We investigated the physiological effects of dissolved organic matter (DOM) on sodium (Na +) transport in juvenile Oncorhynchus mykiss (∼2.5 g) in the presence and absence of simultaneous acute exposure to copper (Cu 2+; 0, 70, and 300 μg l −1). Trout were acclimated in either hardwater (∼1000 μM Ca 2+) or softwater (∼100 μM Ca 2+), and DOM was tested at approximately 8 mg C l −1 using a natural (NOM) and a commercial (AHA) source. Ion transport was evaluated based on kinetics estimates (maximum Na + uptake rates, J max; substrate affinity, K m) and unidirectional flux measurements ( J in, J out, J net). J max was higher and unidirectional flux rates were greater in softwater-acclimated trout. Fish exposed to DOM alone in hardwater exhibited an increased Na + transport capacity indicated by both the kinetics (67% higher J max for AHA) and J in measurements (153% higher for AHA and 125% higher for NOM). In softwater, the effects of DOM alone on kinetic parameters and unidirectional flux rates were negligible. Cu 2+ affected Na + uptake by a mixed-type inhibition (both non-competitive and competitive). In hardwater, only K m was increased (i.e., affinity decreased), whereas in softwater, K m was increased and J max was decreased, with more marked effects at the higher Cu 2+ level. In hardwater, the stimulatory effect of AHA on J max persisted even in the presence of 300 μg l −1 Cu 2+, whereas both AHA and NOM prevented the increase in K m caused by Cu 2+; these effects were reflected in J in measurements. In softwater, AHA helped to protect against the increased K m caused by high Cu 2+, but there was no protection against the inhibition of J max. Unidirectional flux measurements indicated that in softwater, Cu 2+ inhibited J in at 70 μg l −1, whereas at 300 μg l −1 Cu 2+, J out was also stimulated.
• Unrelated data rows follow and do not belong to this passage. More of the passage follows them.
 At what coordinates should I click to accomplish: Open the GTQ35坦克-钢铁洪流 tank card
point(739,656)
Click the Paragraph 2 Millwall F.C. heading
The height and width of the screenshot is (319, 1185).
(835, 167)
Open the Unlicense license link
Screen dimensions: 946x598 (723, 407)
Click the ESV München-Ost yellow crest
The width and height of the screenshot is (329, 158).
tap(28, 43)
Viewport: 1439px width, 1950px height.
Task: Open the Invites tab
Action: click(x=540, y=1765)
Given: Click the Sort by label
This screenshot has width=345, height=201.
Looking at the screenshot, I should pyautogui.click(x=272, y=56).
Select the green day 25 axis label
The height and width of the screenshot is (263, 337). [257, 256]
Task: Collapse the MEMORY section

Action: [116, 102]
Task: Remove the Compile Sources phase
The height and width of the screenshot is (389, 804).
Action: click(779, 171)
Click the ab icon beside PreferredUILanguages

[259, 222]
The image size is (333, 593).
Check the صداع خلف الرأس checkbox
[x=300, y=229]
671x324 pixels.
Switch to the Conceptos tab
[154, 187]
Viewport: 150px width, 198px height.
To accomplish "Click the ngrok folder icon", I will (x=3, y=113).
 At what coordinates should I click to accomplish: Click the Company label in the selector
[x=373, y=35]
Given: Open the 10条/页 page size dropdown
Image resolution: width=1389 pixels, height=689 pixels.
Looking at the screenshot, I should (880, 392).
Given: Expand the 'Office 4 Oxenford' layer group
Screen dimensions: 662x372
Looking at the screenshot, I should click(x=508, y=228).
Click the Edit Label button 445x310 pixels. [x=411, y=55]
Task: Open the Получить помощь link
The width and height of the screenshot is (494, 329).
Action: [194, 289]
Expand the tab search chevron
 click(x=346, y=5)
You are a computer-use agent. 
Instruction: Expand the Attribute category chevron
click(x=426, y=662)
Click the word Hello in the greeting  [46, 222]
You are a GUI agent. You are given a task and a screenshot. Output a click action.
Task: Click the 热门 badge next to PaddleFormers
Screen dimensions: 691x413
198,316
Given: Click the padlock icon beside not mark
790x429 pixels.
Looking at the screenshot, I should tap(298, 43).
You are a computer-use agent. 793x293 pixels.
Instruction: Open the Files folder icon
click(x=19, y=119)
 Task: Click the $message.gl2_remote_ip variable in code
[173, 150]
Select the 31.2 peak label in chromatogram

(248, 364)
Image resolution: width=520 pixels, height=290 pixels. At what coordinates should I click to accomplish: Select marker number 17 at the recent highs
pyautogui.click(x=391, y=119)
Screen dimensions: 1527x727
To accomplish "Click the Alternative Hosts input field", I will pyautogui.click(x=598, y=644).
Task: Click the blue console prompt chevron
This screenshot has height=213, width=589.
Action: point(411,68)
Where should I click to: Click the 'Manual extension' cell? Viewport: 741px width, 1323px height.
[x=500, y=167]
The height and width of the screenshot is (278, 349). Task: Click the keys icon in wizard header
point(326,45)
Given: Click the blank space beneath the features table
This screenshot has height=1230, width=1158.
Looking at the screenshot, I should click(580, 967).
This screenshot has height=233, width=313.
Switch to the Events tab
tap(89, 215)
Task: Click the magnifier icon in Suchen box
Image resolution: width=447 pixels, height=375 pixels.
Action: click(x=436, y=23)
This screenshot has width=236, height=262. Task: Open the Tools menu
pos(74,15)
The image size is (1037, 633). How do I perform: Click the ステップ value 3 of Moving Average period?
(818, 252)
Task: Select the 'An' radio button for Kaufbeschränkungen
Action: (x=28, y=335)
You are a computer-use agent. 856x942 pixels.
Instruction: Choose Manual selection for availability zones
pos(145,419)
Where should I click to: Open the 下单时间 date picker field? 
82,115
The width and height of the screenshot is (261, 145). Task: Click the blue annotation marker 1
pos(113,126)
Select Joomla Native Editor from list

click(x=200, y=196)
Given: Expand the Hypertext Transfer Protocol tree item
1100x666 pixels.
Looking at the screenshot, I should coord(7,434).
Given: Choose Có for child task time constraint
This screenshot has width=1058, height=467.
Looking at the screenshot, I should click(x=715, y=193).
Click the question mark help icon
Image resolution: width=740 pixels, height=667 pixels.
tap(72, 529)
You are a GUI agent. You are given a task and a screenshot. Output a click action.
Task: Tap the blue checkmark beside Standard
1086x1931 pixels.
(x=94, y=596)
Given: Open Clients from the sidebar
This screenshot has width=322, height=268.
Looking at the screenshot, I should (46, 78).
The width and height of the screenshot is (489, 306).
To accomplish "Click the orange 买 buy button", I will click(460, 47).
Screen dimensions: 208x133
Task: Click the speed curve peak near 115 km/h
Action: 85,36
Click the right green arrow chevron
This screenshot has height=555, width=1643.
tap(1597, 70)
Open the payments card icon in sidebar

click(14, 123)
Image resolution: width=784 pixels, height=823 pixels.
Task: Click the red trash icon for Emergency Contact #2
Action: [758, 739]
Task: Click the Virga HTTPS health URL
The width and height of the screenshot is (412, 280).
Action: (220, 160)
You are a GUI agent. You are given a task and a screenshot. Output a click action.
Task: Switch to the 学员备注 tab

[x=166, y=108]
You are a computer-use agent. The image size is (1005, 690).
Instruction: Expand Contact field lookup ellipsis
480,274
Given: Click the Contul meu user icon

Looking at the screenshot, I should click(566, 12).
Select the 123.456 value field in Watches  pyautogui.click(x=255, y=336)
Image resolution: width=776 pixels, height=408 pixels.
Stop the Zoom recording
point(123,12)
Fish were more affected by Cu 2+ in softwater, as indicated by the inability to control diffusive losses of Na + and a reduced ability to take up Na +, but in the presence of DOM, losses were better controlled at the end of 6 h exposure. We conclude that DOM has direct effects on the gills, as well as protecting fish against acute Cu 2+ toxicity. This occurs because DOM complexes Cu 2+, and because it acts on the transport and permeability properties of the gills. These effects differ depending on both water hardness and the nature of the DOM source.